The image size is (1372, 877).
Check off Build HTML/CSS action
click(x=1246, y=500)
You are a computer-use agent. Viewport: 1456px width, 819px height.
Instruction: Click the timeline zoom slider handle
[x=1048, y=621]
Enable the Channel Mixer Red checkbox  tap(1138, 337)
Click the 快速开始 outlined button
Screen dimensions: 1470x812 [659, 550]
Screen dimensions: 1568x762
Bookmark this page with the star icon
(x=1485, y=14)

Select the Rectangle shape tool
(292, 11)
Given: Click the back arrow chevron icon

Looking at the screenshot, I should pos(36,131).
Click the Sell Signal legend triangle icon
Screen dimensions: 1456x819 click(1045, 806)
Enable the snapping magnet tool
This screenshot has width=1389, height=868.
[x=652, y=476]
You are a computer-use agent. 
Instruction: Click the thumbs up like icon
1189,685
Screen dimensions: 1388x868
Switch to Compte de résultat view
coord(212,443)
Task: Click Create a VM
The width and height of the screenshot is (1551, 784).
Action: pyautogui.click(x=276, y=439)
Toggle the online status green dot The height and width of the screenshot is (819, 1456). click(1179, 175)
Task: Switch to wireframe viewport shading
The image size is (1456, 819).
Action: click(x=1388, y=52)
------------------------------------------------
> **PROBLEM REQUIREMENTS**
Having gone through the data above, repeat it exactly.

> **REPLY TO THE EXERCISE**
The image size is (1372, 877).
Check off Build HTML/CSS action
click(x=1246, y=500)
You are a computer-use agent. Viewport: 1456px width, 819px height.
Instruction: Click the timeline zoom slider handle
[x=1048, y=621]
Enable the Channel Mixer Red checkbox  tap(1138, 337)
Click the 快速开始 outlined button
Screen dimensions: 1470x812 [659, 550]
Screen dimensions: 1568x762
Bookmark this page with the star icon
(x=1485, y=14)

Select the Rectangle shape tool
(292, 11)
Given: Click the back arrow chevron icon

Looking at the screenshot, I should pos(36,131).
Click the Sell Signal legend triangle icon
Screen dimensions: 1456x819 click(1045, 806)
Enable the snapping magnet tool
This screenshot has width=1389, height=868.
[x=652, y=476]
You are a computer-use agent. 
Instruction: Click the thumbs up like icon
1189,685
Screen dimensions: 1388x868
Switch to Compte de résultat view
coord(212,443)
Task: Click Create a VM
The width and height of the screenshot is (1551, 784).
Action: pyautogui.click(x=276, y=439)
Toggle the online status green dot The height and width of the screenshot is (819, 1456). click(1179, 175)
Task: Switch to wireframe viewport shading
The image size is (1456, 819).
Action: click(x=1388, y=52)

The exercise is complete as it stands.